### Text shown

Welcome!

This is Lhotse, a starter kit for writing event sourced application backends following domain driven design principles. It is based on Spring Boot, Axon and Keycloak.

Whether you're starting a new project or refactoring an existing one, you should consider this project if you're seeking:

horizontal scalability with distributed command and event processing
crypto-shredding support for your event log to address privacy regulations such as the GDPR
deduplicating filestore abstractions for a variety of backing stores such as S3 buckets and Mongo GridFS
SSO, role based authorisation and federated identity management

... without the time and effort involved in starting a new project from scratch.

The only end user functionality provided out of the box is basic support for creating organisations and users. The sample code demonstrates end-to-end command handling and event processing flows from API endpoints down to projections.

Tooling
Features
Project Info

Tooling

This project uses Java 17.

Container convenience tooling is Docker.

######
### Records

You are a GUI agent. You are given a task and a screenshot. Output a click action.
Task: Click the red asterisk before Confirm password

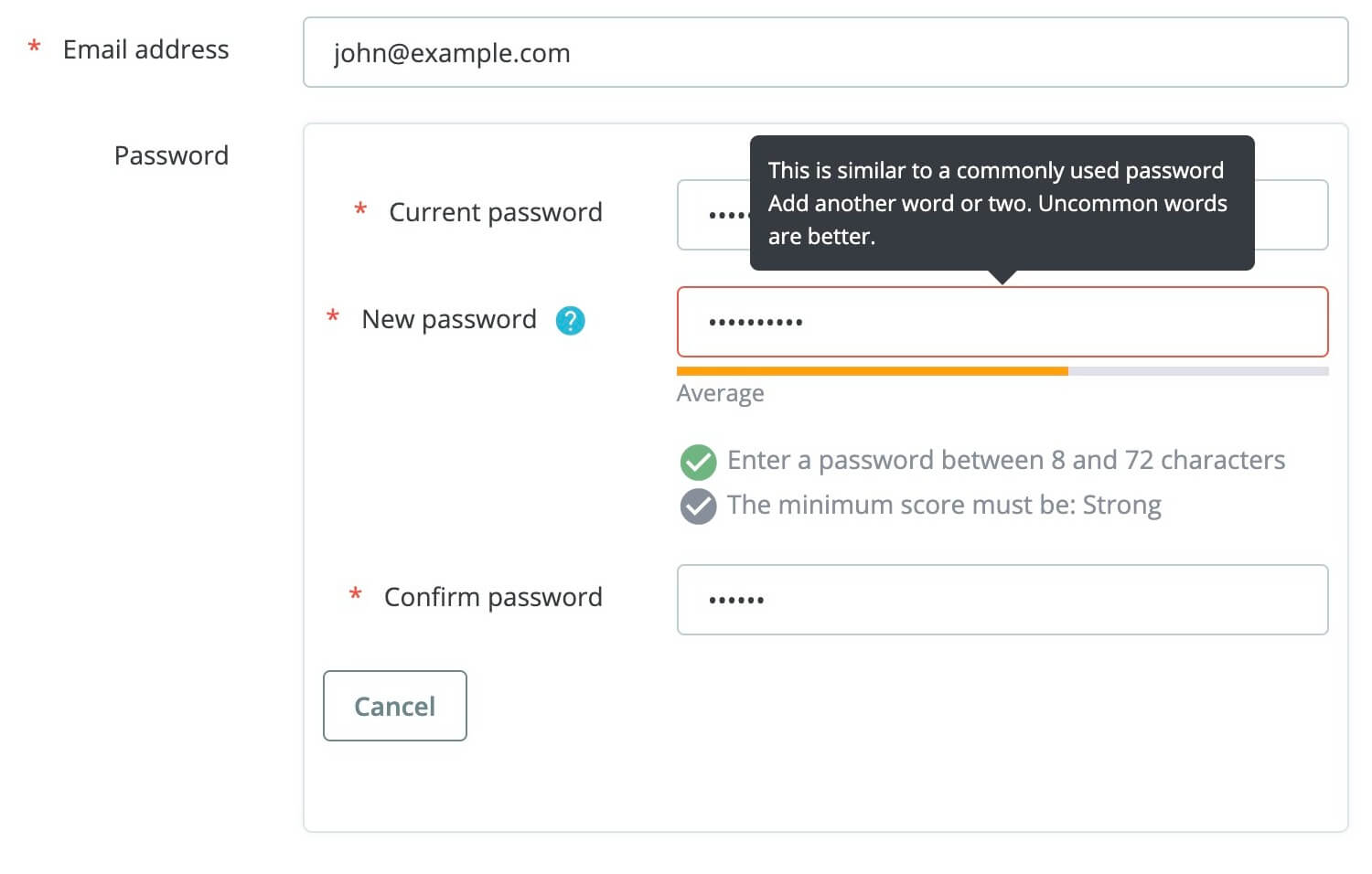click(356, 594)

######
### Records

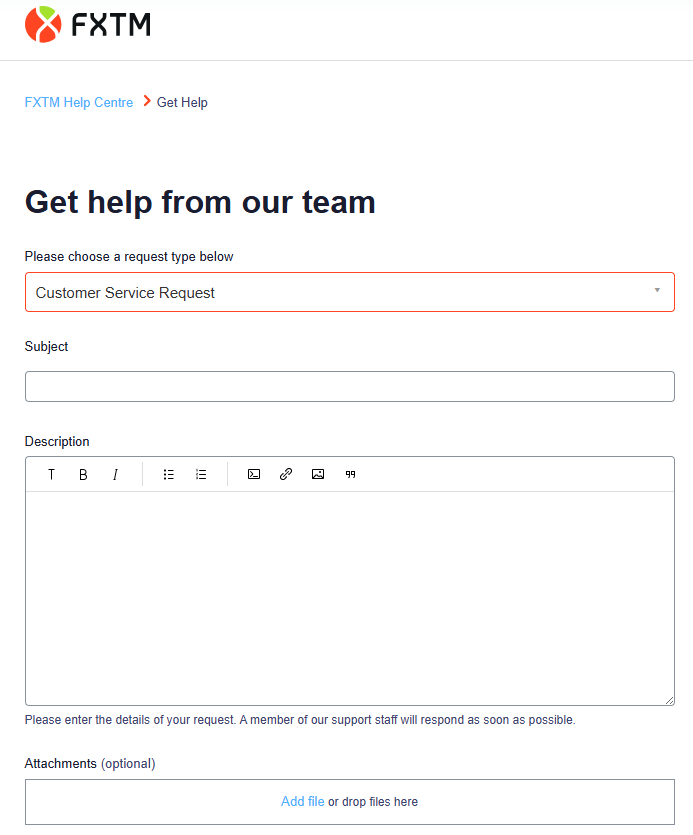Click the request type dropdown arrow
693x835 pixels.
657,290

######

**Instruction A:** Rewrite everything in the Lhotse introduction from "This is Lhotse, a" down to "project from scratch.", using "Azure Blob containers" in place of "S3 buckets".
**Instruction B:** In the Lhotse introduction, turn the paragraph beginning "The only end user functionality" into a short bulleted list that keeps its main facts.

**Result A:**
This is Lhotse, a starter kit for writing event sourced application backends following domain driven design principles. It is based on Spring Boot, Axon and Keycloak.

Whether you're starting a new project or refactoring an existing one, you should consider this project if you're seeking:

horizontal scalability with distributed command and event processing
crypto-shredding support for your event log to address privacy regulations such as the GDPR
deduplicating filestore abstractions for a variety of backing stores such as Azure Blob containers and Mongo GridFS
SSO, role based authorisation and federated identity management

... without the time and effort involved in starting a new project from scratch.

**Result B:**
- Out of the box, end users get only basic support for creating organisations and users.
- The sample code shows end-to-end command handling and event processing flows, from API endpoints down to projections.